● EXERCISE
Rewrite the lines from the line with "You are a GUI" to the line with "Task: Switch to the Email Schedule tab", replacing "Email Schedule" with "Email Settings" and leaving everything else unchanged.

● SUPPLIED DATA
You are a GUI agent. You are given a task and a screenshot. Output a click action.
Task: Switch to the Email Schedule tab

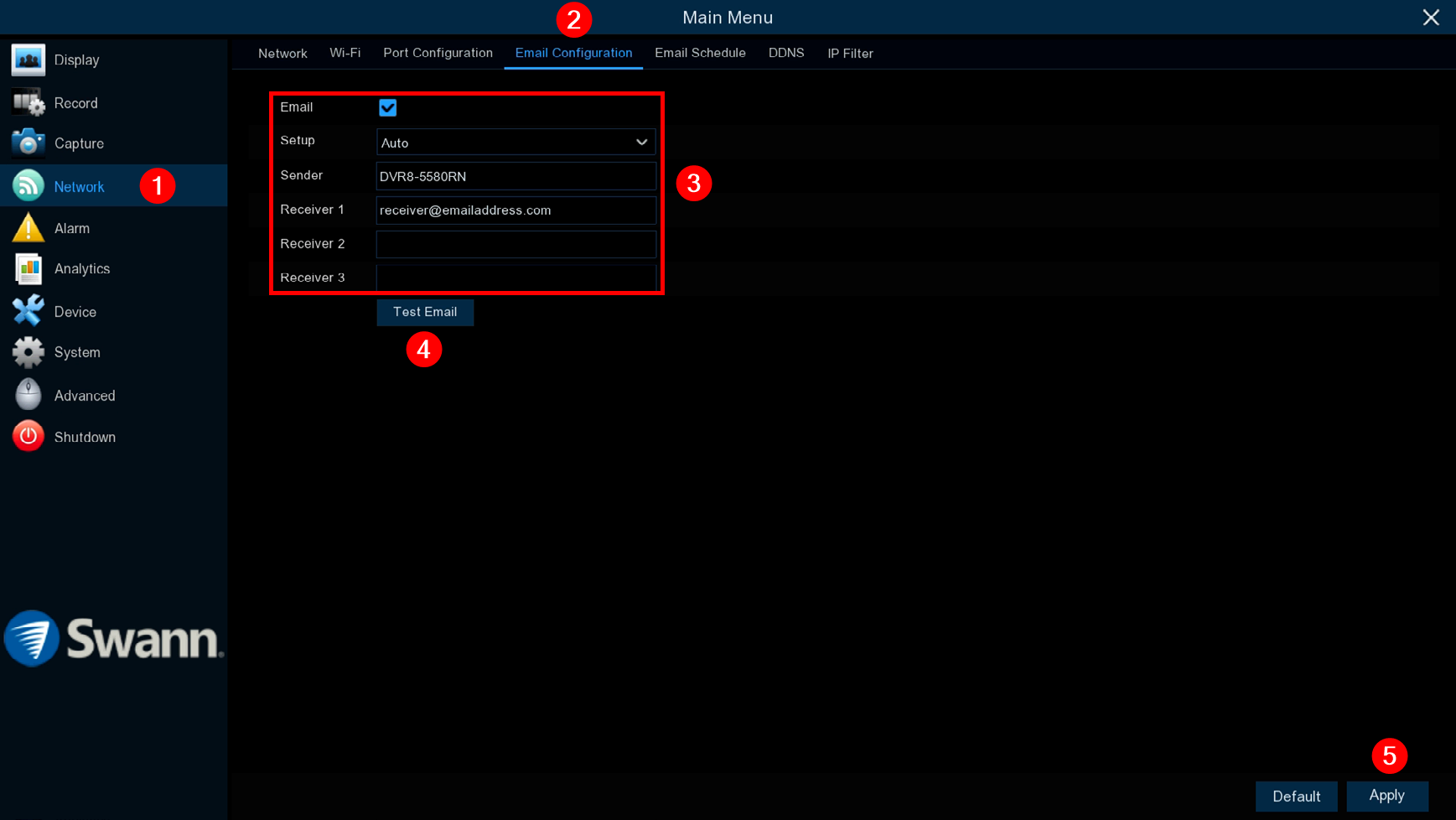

--

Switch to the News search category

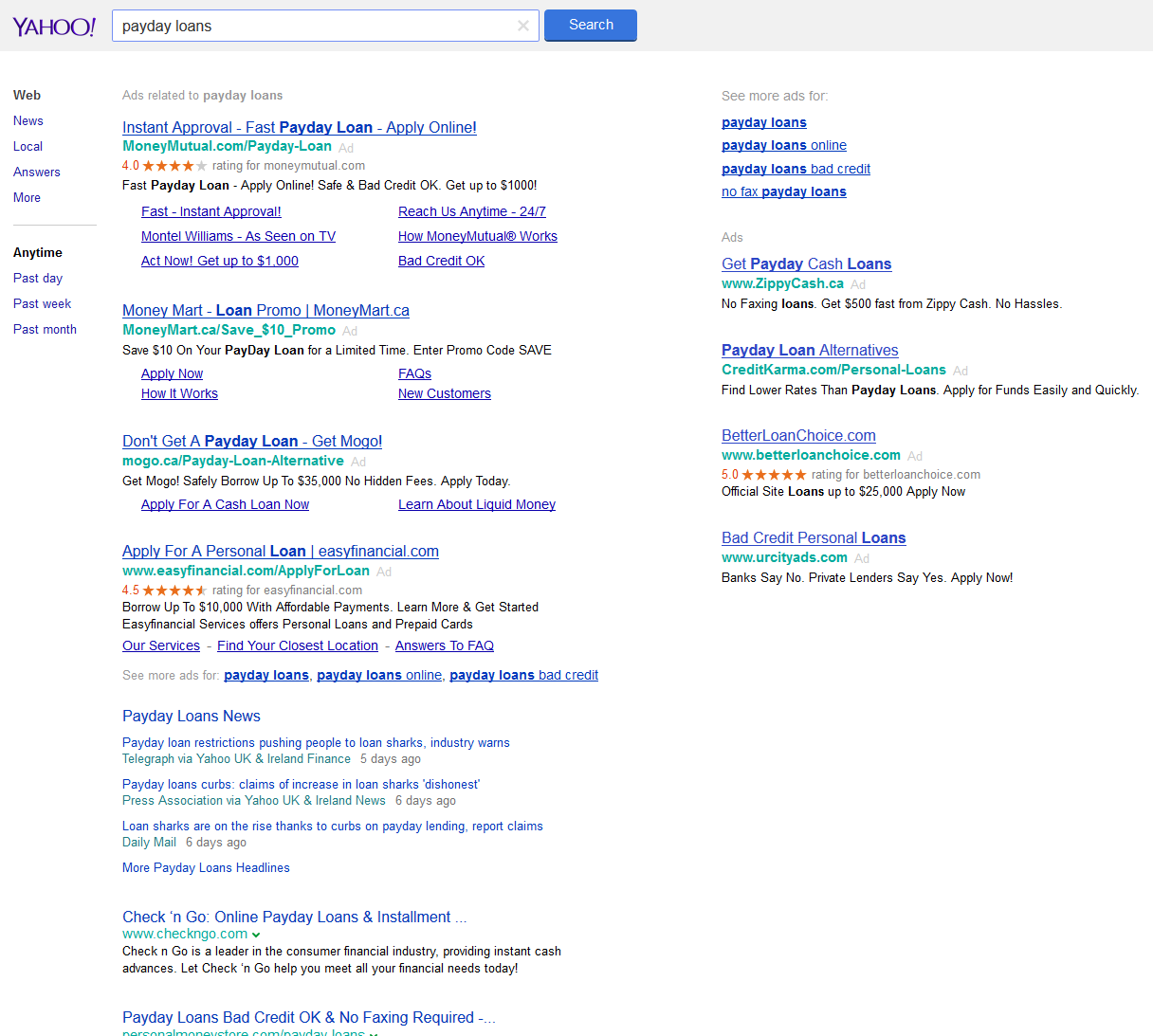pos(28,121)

...

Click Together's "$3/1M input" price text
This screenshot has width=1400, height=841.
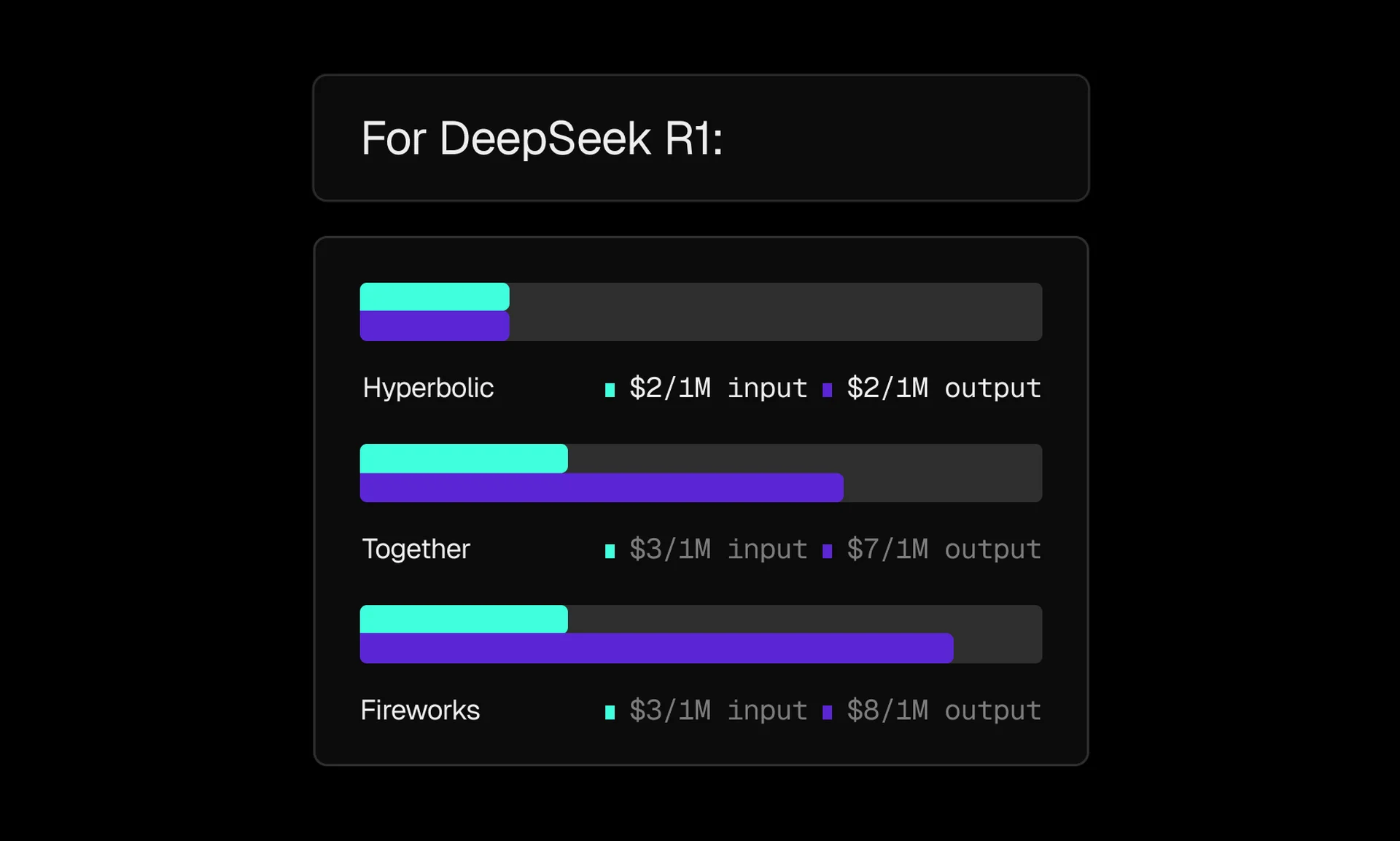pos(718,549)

● EXERCISE RESULT
You are a GUI agent. You are given a task and a screenshot. Output a click action.
Task: Switch to the Email Settings tab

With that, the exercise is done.